BAB I
PENDAHULUAN
A.
Latar
Belakang Masalah
Pola konsumsi menjadi suatu
bahasan yang tidak pernah habisnya untuk didiskusikan dan dilakukan penelitian
secara mendalam. Beragamnya latar belakang konsumen cenderung mempengaruhi pola
konsumsi dari konsumen tersebut. Salah satu faktor yang mempengaruhi pola
konsumsi seseorang adalh faktor-faktor cultural yang dimiliki atau berada
disekitar konsumen tersebut.
Faktor
budaya menjadi elemen yang tidak terpisahkan dalam kehidupan sehari-hari
seseorang, baik disaat menjadi konsumen maupun tidak menjadi konsumen. Faktor
budaya memiliki hubungan signifikan terhadap pola konsumsi seseorang, terutama
untuk produk-produk tertentu yang mengusung secara khusus warna dan corak
budaya tertentu.
Semakin
tinggi strata sosial semakin bervariasi makanan pokok yang dikonsumsi.

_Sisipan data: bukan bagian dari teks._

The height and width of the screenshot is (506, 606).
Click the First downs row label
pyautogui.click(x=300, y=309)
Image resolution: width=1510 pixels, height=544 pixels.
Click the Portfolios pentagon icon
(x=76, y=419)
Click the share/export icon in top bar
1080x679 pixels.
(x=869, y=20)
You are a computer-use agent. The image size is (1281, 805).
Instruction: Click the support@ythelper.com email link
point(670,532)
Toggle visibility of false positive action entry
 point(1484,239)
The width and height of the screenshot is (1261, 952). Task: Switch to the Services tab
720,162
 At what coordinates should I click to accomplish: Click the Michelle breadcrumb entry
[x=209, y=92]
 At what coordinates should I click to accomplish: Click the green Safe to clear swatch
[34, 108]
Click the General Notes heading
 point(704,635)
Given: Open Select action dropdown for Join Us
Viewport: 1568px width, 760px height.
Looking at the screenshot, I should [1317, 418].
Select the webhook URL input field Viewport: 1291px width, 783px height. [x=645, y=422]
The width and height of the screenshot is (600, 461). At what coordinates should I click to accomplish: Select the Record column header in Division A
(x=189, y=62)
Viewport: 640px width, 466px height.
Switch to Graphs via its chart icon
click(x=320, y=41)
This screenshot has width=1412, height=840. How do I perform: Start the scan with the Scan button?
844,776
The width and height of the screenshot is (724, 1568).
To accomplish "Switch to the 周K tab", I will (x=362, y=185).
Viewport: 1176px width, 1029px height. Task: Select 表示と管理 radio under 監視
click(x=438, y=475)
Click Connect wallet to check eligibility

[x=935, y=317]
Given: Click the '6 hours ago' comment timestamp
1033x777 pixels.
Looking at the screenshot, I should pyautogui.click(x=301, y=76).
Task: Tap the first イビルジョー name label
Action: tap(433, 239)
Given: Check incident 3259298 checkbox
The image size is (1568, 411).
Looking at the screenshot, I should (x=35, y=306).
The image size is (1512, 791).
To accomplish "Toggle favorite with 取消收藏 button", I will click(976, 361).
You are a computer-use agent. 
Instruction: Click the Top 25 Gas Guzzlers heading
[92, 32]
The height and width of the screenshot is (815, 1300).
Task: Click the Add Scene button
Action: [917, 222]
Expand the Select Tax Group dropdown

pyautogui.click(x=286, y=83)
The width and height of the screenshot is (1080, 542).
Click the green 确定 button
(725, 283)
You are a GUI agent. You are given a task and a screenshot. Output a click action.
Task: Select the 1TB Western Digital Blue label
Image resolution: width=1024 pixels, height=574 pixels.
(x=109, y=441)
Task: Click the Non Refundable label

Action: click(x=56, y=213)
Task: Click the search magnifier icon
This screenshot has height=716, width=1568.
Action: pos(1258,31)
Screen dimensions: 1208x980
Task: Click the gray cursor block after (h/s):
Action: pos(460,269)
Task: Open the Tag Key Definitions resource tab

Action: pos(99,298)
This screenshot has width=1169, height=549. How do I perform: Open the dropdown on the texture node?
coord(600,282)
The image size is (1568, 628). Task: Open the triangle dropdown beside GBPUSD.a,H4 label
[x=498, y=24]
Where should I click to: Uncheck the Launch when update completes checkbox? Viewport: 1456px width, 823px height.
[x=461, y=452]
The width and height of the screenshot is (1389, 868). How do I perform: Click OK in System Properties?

Semakin
kuat faktor budaya yang dianut, semakin sedikit jenis makanan pokok yang
dikonsumsi.
B.
Rumusan
Masalah
Berdasarkan latar belakang
masalah diatas, didapat rumusan masalah sebagai berikut.
1.
Bagaimana sejarah jawa?
2.
Bagaimana hidangan makan suku jawa?
3.
Bagaimana pola konsumsi makan suku jawa?
4.
Bagaimana konsep rumah mempengaruhi pola makan?
C.
Tujuan
Penulisan
Berdasarkan rumusan masalah
diatas, didapat tujuan penulisan makalah ini sebagai berikut untuk
mendeskripsikan.
1.
Sejarah jawa.
2.
Hidangan makan suku jawa.
3.
Pola konsumsi makan suku jawa.
4.
Konsep rumah mempengaruhi pola makan.
BAB II
PEMBAHASAN
A. Sejarah Jawa
Jawa
adalah pulau yang sebagian besar terbentuk dari aktivitas vulkanik, merupakan pulau ketiga belas terbesar di dunia,
dan terbesar kelima di Indonesia. Deretan gunung-gunung berapi membentuk
jajaran yang terbentang dari timur hingga barat pulau ini. Terdapat tiga bahasa
utama di pulau ini, namun mayoritas penduduk menggunakan bahasa Jawa.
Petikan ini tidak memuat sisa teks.